A four-month-old cease-fire has come under fresh strain from the worst fighting between government troops and pro-Russian rebels in months. Both sides accuse the other of violations, and Ukraine has warned of a possible “full-scale invasion” by Russia.

Prime Minister Shinzo Abe and his Canadian counterpart, Stephen Harper, attended the Group of Seven (G-7) summit in Germany on Sunday, where leaders were to discuss extending European Union sanctions against Russia over its involvement in the Ukraine conflict.

“Japan . . . will do everything possible for a peaceful settlement to the problems facing Ukraine,” Abe said, highlighting that it will be chairing the G-7 next year.

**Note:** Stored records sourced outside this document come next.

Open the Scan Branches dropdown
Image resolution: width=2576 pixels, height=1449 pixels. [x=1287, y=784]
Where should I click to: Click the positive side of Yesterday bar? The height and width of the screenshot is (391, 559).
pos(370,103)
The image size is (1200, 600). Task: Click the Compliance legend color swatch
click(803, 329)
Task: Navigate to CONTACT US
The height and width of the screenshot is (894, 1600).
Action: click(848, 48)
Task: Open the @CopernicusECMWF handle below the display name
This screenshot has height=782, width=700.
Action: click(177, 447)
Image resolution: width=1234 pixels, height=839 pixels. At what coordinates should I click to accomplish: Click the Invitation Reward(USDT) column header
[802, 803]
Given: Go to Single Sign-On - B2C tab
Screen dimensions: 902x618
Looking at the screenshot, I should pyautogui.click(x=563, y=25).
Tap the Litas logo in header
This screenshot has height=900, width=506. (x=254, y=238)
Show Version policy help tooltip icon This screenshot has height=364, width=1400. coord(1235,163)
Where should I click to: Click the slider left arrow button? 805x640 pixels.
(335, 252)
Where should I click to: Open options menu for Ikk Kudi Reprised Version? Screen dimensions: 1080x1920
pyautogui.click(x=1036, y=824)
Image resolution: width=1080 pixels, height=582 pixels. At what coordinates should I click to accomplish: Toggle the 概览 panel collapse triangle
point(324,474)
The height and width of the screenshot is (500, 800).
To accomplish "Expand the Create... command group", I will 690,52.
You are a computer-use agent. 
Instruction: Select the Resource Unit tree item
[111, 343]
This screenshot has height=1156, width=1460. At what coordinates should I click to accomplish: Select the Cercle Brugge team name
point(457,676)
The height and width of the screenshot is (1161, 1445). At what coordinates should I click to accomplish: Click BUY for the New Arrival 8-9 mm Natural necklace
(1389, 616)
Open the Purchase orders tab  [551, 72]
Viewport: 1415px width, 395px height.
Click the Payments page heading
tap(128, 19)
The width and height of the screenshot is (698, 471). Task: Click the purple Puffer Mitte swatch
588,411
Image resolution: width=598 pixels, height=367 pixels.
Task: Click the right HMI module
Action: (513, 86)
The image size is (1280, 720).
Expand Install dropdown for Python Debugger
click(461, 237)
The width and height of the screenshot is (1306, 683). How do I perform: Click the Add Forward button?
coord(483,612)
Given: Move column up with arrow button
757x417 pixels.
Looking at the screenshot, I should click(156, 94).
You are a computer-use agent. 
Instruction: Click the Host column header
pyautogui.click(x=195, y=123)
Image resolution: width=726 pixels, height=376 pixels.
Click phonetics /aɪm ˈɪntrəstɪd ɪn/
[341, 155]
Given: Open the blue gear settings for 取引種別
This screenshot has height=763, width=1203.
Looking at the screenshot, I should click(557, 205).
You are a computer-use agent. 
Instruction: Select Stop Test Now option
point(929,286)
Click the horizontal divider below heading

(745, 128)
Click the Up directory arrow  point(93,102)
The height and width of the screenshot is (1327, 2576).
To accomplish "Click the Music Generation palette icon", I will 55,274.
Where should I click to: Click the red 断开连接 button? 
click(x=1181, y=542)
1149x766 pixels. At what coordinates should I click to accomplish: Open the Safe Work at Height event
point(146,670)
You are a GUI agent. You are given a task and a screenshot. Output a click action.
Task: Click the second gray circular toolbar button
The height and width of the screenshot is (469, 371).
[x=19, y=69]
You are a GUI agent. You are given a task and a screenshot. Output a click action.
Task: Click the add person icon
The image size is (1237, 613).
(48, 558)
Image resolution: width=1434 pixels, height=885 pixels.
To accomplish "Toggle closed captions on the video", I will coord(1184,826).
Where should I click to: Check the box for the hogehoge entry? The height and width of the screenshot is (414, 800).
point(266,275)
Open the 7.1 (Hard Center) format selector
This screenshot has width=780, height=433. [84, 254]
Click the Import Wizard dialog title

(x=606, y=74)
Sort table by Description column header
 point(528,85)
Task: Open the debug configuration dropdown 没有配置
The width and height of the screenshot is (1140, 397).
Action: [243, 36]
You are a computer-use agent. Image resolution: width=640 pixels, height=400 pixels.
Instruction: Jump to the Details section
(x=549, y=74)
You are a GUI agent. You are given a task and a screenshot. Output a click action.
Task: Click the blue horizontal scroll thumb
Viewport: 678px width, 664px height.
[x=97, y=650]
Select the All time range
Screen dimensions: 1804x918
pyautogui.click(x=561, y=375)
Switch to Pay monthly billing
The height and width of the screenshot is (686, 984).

During a joint news conference with Ukrainian President Petro Poroshenko, Abe said Japan’s position is centered on its respect for Ukraine’s sovereignty and territorial integrity.

Abe told Poroshenko that Japan, which condemned Russia’s annexation of Crimea in southern Ukraine in March last year, “will not tolerate any attempt to alter the status quo by force.” He added that Japan attaches importance to the rule of law, sovereignty and territorial integrity in the Ukrainian crisis.

Poroshenko, for his part, said Ukraine will promote cooperation with Japan in dealing with the 2011 nuclear disaster at the Fukushima No. 1 power plant, drawing on its experience dealing with the 1986 Chernobyl disaster.

Sunday’s G-7 event will be the second summit of industrial nations to exclude Russia, frozen out of the Group of Eight after annexing Crimea from Ukraine last year.

The visits came as the Ukrainian military reported one serviceman killed and 10 others wounded in attacks by pro-Russian separatists in the past 24 hours.

It said rebels had fired heavy weapons repeatedly at government troop positions overnight, with areas north-west of separatist-controlled Donetsk among the worst hit. Separatists say Ukrainian forces bombarded Donetsk overnight with artillery.

Kiev and its NATO allies accuse Russia of sending weapons and troops to fight on behalf of rebels who control part of two provinces in eastern Ukraine. Moscow denies its troops are participating.

Harper said economic sanctions must remain in place against Russia and promised Canadian military trainers will be sent to Ukraine to instruct Ukrainian troops.

“Our position remains very clear — we do not accept the illegal invasion and annexation of Crimea and parts of eastern Ukraine,” he said, speaking alongside Poroshenko in a subsequent news conference.

A senior monitor for the Organization for Security and Cooperation in Europe said Friday that the security situation in eastern Ukraine has deteriorated in recent days and accused both sides of putting civilians at risk by positioning military forces alongside civilian areas.

On Wednesday, a 12-hour-long fire-fight involving artillery on both sides raised concerns the already shaky cease-fire could crumble.